## Task
From the records below, please return each line that holds the word "agent".

## Working data
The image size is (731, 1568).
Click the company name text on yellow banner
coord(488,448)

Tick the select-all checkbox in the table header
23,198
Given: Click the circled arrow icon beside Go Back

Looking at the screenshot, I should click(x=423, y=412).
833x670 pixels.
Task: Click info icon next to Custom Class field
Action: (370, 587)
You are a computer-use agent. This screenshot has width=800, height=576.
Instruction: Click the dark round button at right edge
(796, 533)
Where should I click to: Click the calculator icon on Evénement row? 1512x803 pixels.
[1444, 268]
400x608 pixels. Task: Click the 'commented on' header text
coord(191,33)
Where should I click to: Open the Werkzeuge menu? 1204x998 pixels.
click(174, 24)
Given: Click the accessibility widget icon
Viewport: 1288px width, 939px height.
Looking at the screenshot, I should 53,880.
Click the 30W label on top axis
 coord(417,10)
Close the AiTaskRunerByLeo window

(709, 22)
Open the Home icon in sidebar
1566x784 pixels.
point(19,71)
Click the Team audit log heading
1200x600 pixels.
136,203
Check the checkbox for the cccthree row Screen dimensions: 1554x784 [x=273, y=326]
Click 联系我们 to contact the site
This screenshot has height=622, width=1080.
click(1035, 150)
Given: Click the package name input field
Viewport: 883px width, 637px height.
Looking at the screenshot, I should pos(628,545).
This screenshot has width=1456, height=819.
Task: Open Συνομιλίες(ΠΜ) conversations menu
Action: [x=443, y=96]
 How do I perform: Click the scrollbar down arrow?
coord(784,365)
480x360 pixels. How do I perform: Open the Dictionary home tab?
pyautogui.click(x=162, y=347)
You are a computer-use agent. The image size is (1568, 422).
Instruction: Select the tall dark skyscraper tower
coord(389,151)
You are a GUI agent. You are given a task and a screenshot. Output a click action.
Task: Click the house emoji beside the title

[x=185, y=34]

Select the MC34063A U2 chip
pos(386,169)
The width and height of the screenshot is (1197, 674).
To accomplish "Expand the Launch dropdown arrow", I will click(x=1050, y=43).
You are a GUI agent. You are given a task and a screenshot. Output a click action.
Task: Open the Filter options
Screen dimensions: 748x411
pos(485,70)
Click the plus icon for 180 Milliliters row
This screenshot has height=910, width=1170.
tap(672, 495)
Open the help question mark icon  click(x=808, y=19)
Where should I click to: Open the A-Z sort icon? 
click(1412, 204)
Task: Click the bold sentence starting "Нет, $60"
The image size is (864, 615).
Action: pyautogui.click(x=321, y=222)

## Answer box
You are a computer-use agent. This screenshot has width=800, height=576.
You are a computer-use agent. The image size is (1568, 422).
You are a GUI agent. You are given a task and a screenshot. Output a click action.
You are a GUI agent. You are given a task and a screenshot. Output a click action.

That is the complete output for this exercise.